Al acabar la reunión, pregunté a todas las personas que pude sobre el inusual interés de Zuckerberg por la opinión de los demás. ¿Es normal? ¿Alguna vez te ha pedido tu opinión? Después de varias interacciones, tuve mi respuesta: esa pregunta era un botón de muestra de su forma de dirigir Facebook. Zuckerberg ha hecho que la médula de su empresa se base en el feedback. Las reuniones más importantes acaban con una ronda para saber la opinión de los asistentes. En las oficinas de Facebook hay varios pósteres con la frase FEEDBACK IS A GIFT, la opinión de los demás, el feedback, es un regalo. Y nadie en la empresa está por encima de ello, ni siquiera Zuckerberg.

Como periodista especializado en tecnología en Silicon Valley, he presenciado desde primera fila la poco convencional carrera de los gigantes de la tecnología por el dominio del mercado. En lugar de seguir el típico ciclo vital de las corporaciones —crecimiento, ralentización, atasco y anquilosamiento—, con el tiempo Apple, Amazon, Facebook, Google y Microsoft se han hecho cada vez más poderosas. Y, quizá con la excepción de Apple (volveré sobre ello), hay pocas señales de que flaqueen.

En esta carrera me han impresionado las prácticas internas poco comunes de estas empresas. Después de incontables entrevistas con diferentes CEO, por ejemplo, me había convencido de que los más destacados del mundo eran vendedores natos, personas que aprovechaban la fuerza de su personalidad para que los demás creyeran en su visión. Pero cuando uno se fija en Zuckerberg y sus pares —Jeff Bezos en Amazon, Sundar Pichai en Google, Satya Nadella en Microsoft—, se da cuenta de que son ingenieros cualificados más prestos a facilitar que a dictar. En lugar de respuestas, tienen preguntas. En lugar de sermonear, escuchan y aprenden.

MATERIAL PROPORCIONADO:
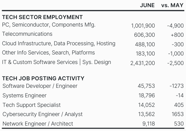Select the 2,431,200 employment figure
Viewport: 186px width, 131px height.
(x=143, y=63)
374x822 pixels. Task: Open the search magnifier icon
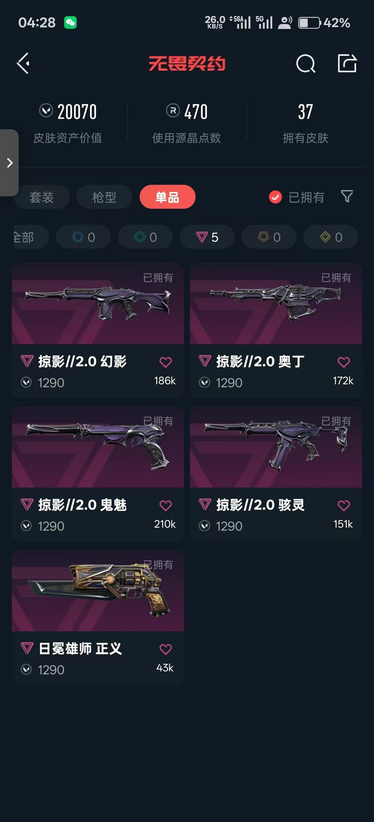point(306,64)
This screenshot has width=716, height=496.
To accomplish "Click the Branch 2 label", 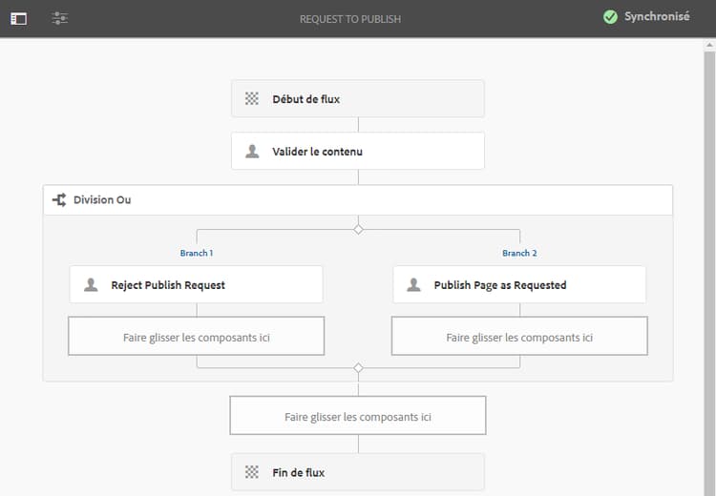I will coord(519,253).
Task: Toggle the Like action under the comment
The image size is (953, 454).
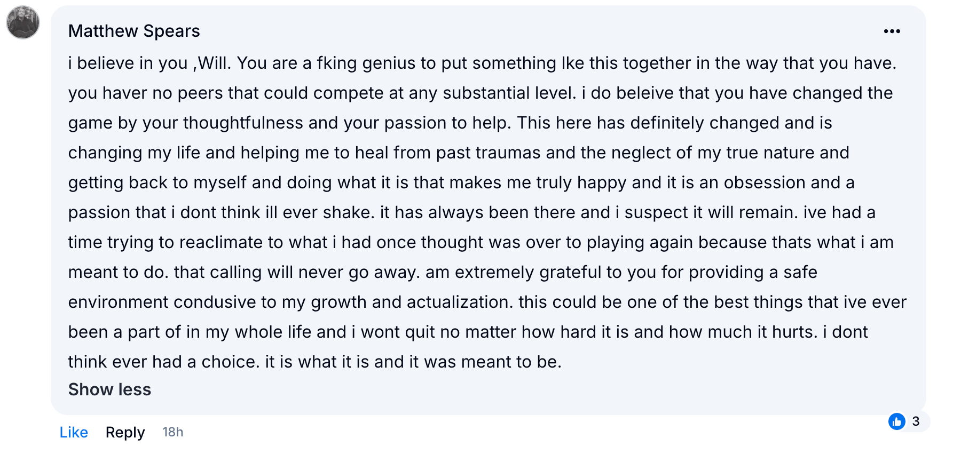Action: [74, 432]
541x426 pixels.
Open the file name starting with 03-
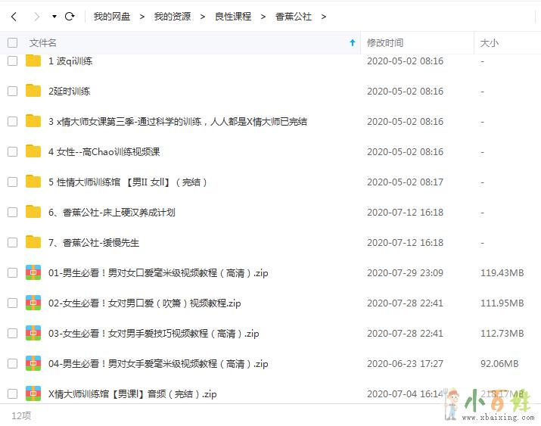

---

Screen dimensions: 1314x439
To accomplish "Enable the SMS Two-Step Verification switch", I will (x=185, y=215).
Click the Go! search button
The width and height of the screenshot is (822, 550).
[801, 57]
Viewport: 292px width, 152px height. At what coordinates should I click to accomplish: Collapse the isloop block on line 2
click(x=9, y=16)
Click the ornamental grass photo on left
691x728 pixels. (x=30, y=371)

* * *

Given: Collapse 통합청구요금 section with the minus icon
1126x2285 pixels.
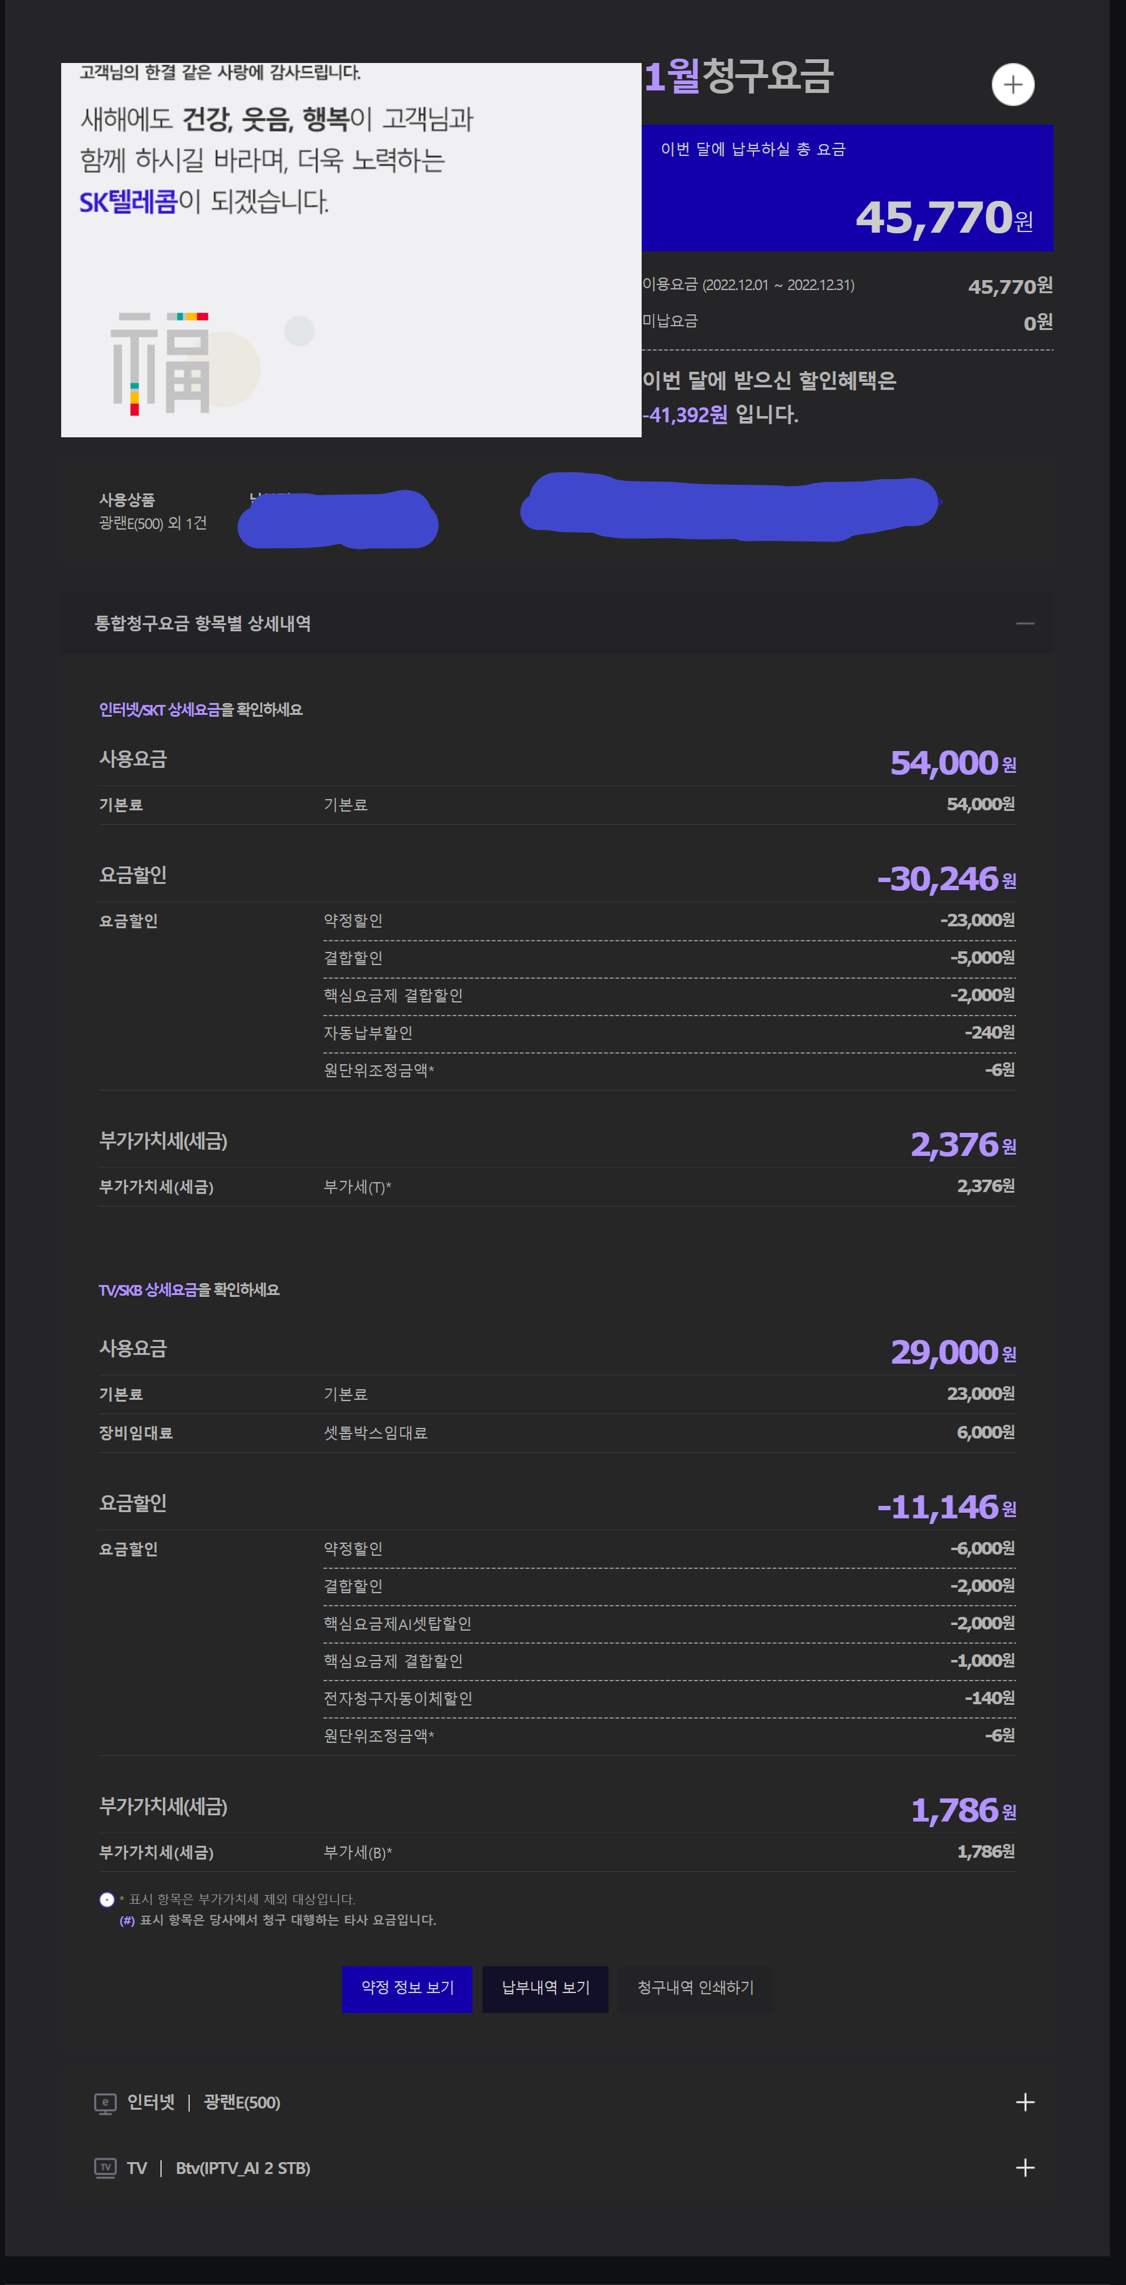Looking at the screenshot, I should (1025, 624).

SOBRE EL EJERCICIO: Prosigue el texto sobre los líderes de las grandes tecnológicas y su forma de dirigir, a partir de su última oración.

TU RESPUESTA:
Después de aquella reunión en Menlo Park, empecé a investigar sobre el funcionamiento interno de estos gigantes de la tecnología —estudié sus prácticas de liderazgo, su cultura, su tecnología y sus procesos— preguntándome si había alguna relación entre su éxito y su forma particular de operar. A medida que fueron surgiendo unos patrones comunes, fue imposible negar esta relación. Y me obsesioné con descubrir qué era exactamente lo que hacían de manera diferente y por qué les funcionaba. Dos años y más de ciento treinta entrevistas después, este libro es el resultado de aquel viaje.

Lo que estás a punto de leer es la fórmula que permitió a los gigantes de la tecnología alcanzar una posición de dominio y mantenerla. Este libro trata de cultura y liderazgo, pero en un sentido más amplio habla de las ideas y la invención y del camino que hay entre ellas. Trata de un nuevo modelo de negocio en una época en que las empresas lanzan nuevos productos en un abrir y cerrar de ojos, cuando los desafíos son constantes y ninguna ventaja es segura. Gracias a una serie de tecnologías internas que les han permitido operar de forma diferente, y que en gran medida han creado ellos mismos, hace ya tiempo que los gigantes de la tecnología descubrieron esta nueva fórmula. Ha llegado el momento de que la conozca todo el mundo.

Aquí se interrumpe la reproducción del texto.